Srivastav Amit Kumar, Mishra Manoj Kumar, Lillard James W, Singh Rajesh
Department of Microbiology, Biochemistry, and Immunology, Morehouse School of Medicine, 720 Westview Drive SW, Atlanta, GA 30310, USA.
Department of Biological Sciences, Alabama State University, Montgomery, AL 36104, USA.
Pharmaceutics. 2025 Apr 24;17(5):555. doi: 10.3390/pharmaceutics17050555.
: Advancements in pharmacogenomics, artificial intelligence (AI), and CRISPR gene-editing technology are revolutionizing precision medicine by enabling highly individualized therapeutic strategies. Artificial intelligence-driven computational techniques improve biomarker discovery and drug optimization while pharmacogenomics helps to identify genetic polymorphisms affecting medicine metabolism, efficacy, and toxicity. Genetically editing based on CRISPR presents a precise method for changing gene expression and repairing damaging mutations. This review explores the convergence of these three fields to enhance improved precision medicine. : A methodical study of the current literature was performed on the effects of pharmacogenomics on drug response variability, artificial intelligence, and CRISPR in predictive modeling and gene-editing applications. : Driven by artificial intelligence, pharmacogenomics allows clinicians to classify patients and select the appropriate medications depending on their DNA profiles. This reduces the side effect risk and increases the therapeutic efficacy. Precision genetic modifications made feasible by CRISPR technology improve therapy outcomes in oncology, metabolic illnesses, neurological diseases, and other fields.

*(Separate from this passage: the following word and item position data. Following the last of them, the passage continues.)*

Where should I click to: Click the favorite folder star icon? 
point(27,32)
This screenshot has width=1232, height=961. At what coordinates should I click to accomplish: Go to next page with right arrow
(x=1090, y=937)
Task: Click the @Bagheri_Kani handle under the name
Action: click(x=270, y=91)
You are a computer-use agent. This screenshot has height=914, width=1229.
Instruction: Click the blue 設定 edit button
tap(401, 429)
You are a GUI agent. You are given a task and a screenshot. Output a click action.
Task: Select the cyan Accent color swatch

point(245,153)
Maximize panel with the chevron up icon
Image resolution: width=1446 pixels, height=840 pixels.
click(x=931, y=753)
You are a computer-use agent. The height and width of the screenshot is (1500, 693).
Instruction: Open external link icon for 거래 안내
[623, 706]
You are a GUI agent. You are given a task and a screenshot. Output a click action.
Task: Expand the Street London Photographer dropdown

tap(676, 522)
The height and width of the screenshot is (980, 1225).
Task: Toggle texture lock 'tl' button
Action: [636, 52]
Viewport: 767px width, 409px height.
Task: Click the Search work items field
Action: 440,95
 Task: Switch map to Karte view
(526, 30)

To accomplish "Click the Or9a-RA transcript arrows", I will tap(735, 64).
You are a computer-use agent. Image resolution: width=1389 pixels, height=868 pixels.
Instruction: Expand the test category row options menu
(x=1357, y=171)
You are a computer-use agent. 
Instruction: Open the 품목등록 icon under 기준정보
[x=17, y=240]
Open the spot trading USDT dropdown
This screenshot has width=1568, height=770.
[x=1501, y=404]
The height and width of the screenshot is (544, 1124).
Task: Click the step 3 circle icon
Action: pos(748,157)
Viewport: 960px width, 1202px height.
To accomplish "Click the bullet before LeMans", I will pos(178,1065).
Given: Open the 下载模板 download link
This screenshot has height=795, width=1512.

The integration of artificial intelligence streamlines genome-editing applications, lowers off-target effects, and increases CRISPR specificity. Notwithstanding these advances, issues including computational biases, moral dilemmas, and legal constraints still arise. : The synergy of artificial intelligence, pharmacogenomics, and CRISPR alters precision medicine by letting customized therapeutic interventions. Clinically translating, however, hinges on resolving data privacy concerns, assuring equitable access, and strengthening legal systems. Future research should focus on refining CRISPR gene-editing technologies, enhancing AI-driven pharmacogenomics, and developing moral guidelines for applying these tools in individualized medicine going forward.
药物基因组学、人工智能(AI)和CRISPR基因编辑技术的进步正在通过实现高度个性化的治疗策略,彻底改变精准医学。人工智能驱动的计算技术改善了生物标志物的发现和药物优化,而药物基因组学有助于识别影响药物代谢、疗效和毒性的基因多态性。基于CRISPR的基因编辑提供了一种改变基因表达和修复有害突变的精确方法。本综述探讨了这三个领域的融合,以加强精准医学。:对当前文献进行了系统研究,以探讨药物基因组学对药物反应变异性、人工智能以及CRISPR在预测建模和基因编辑应用中的影响。:在人工智能的推动下,药物基因组学使临床医生能够根据患者的DNA图谱对患者进行分类并选择合适的药物。这降低了副作用风险并提高了治疗效果。CRISPR技术实现的精确基因修饰改善了肿瘤学、代谢性疾病、神经疾病和其他领域的治疗效果。人工智能的整合简化了基因组编辑应用,降低了脱靶效应,并提高了CRISPR的特异性。尽管取得了这些进展,但仍存在计算偏差、道德困境和法律限制等问题。:人工智能、药物基因组学和CRISPR的协同作用通过允许定制治疗干预来改变精准医学。然而,临床转化取决于解决数据隐私问题、确保公平获取和加强法律体系。未来的研究应专注于改进CRISPR基因编辑技术、加强人工智能驱动的药物基因组学,并为今后在个性化医学中应用这些工具制定道德准则。